SOURCE EXTRACT =
It is a fever without a doubt, you either love it or hate it. I see my patience getting thinner and thinner every year. What frustrates me is you see the same guys year after year do the same stupid stuff. When you see "that guy" coming you just cringe because the whole expirence is going to a serious downturn. Guys that should know better do the same stupid chit time after time, year after year. I have far more tolerance for a guy you can see is just starting out and needs a little help.


----------



## roger23 (Mar 7, 2007)

I will second that,,I only got 2 yesterday,,,I left you are right the same jerks every year ,,,to many under water hookers,,and you all know them,,,,hopefully they all get caught


----------



## roger23 (Mar 7, 2007)

On my way back from fishing I filled my trash bag with beer cans ,,on park land someone likes Bud Lite the least they could do was to take there cans with them..probably don't want to get caught with the empties


----------



## JimmyZ (May 18, 2004)

swantucky said:


> Guys that should know better do the same stupid chit time after time, year after year. I have far more tolerance for a guy you can see is just starting out and needs a little help.


That's exactly right. It's exciting to help a newbie out if you can. I've given away floaters and even have gone as far as setting up a new guys rig just like my own. Tell them what they need and where they can get it. But it truly is the same guys year after year and you do cringe when you see them, it's like Dam, we must need higher gas [email protected] 

And as with rogers post, that also is very true. A huge lack of repsect for the area. I bet this will be the best bluegrass ever looks after a run, cause it's only been open for fishing a few days. Usually there is so much garbage and mono-filament on the ground, a guy would never need to buy new line forever.

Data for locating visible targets
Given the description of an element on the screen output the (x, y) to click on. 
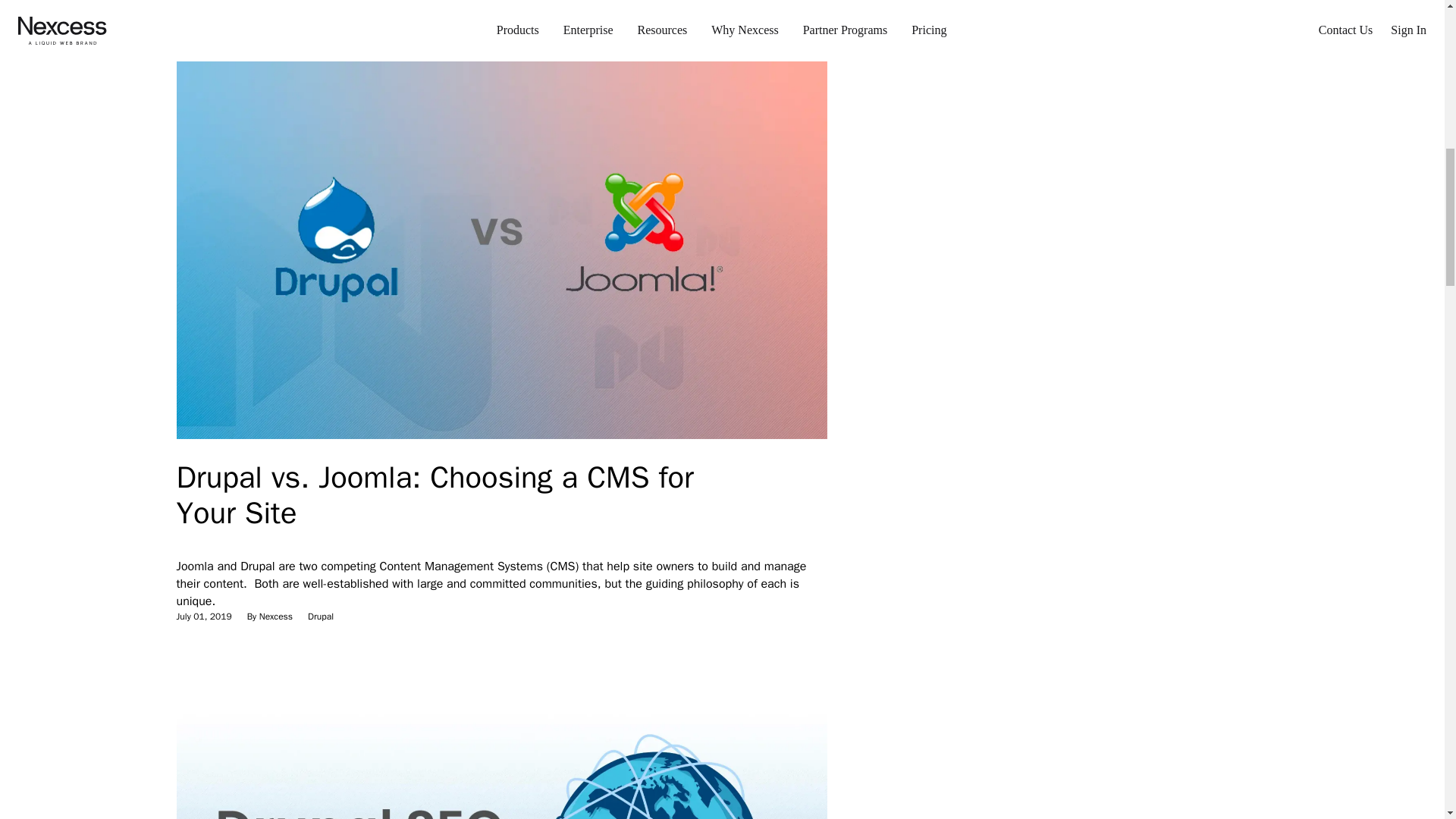
Nexcess (275, 616)
Drupal (320, 2)
Drupal vs. Joomla: Choosing a CMS for Your Site (434, 494)
Drupal (320, 616)
Nexcess (275, 2)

PROBLEMS =
- 1) From the forum thread about fishing, set down the part that opens with the words containing "On my way back" and closes with "(May 18, 2004)".
- 2) Work out how many lines of the records contain the string "Drupal", and give only that number.
The forum thread about fishing and the records have no connection to each other.

ANSWERS =
- 1)
On my way back from fishing I filled my trash bag with beer cans ,,on park land someone likes Bud Lite the least they could do was to take there cans with them..probably don't want to get caught with the empties


----------



## JimmyZ (May 18, 2004)

- 2) 3